| Instructions to follow |
Give back exactly the lines running from the line with "Contato (885, 1862)" to the end of the entries, and only those lines.
** Input follows **
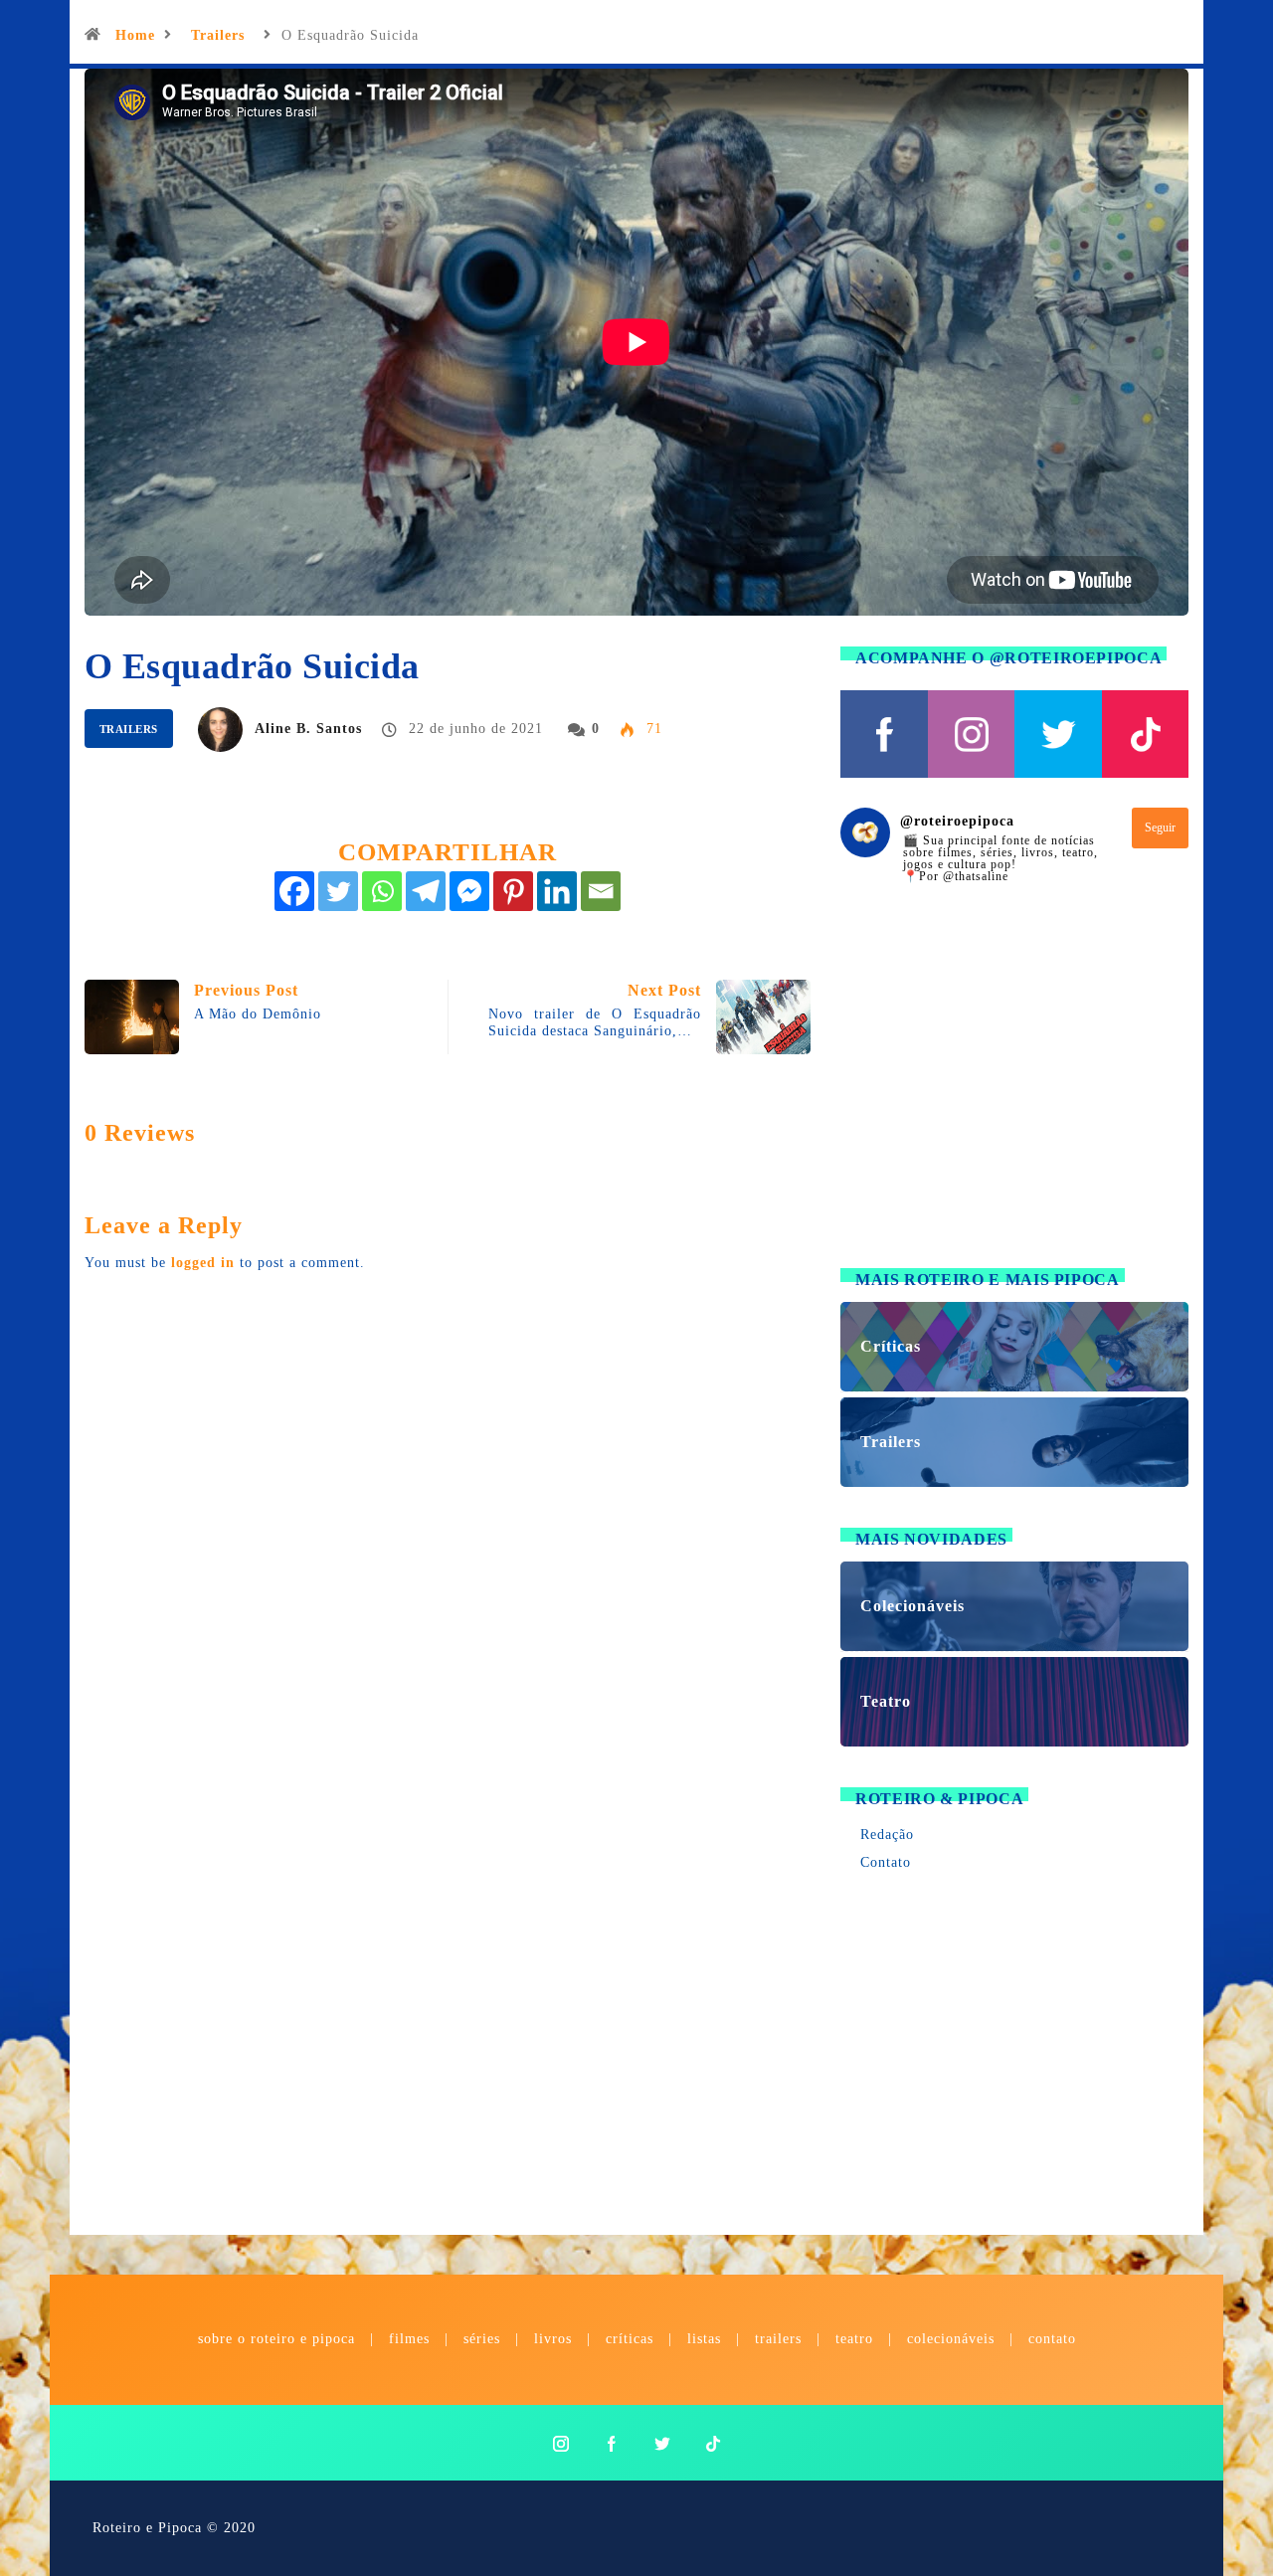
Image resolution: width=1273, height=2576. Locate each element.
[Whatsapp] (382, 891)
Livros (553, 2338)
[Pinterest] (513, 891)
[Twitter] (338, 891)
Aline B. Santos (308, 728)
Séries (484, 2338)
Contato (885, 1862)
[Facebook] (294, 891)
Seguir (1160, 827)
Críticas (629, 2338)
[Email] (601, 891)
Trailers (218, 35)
** End of Input **
| Solution to the exercise |
Contato (885, 1862)
[Facebook] (294, 891)
Seguir (1160, 827)
Críticas (629, 2338)
[Email] (601, 891)
Trailers (218, 35)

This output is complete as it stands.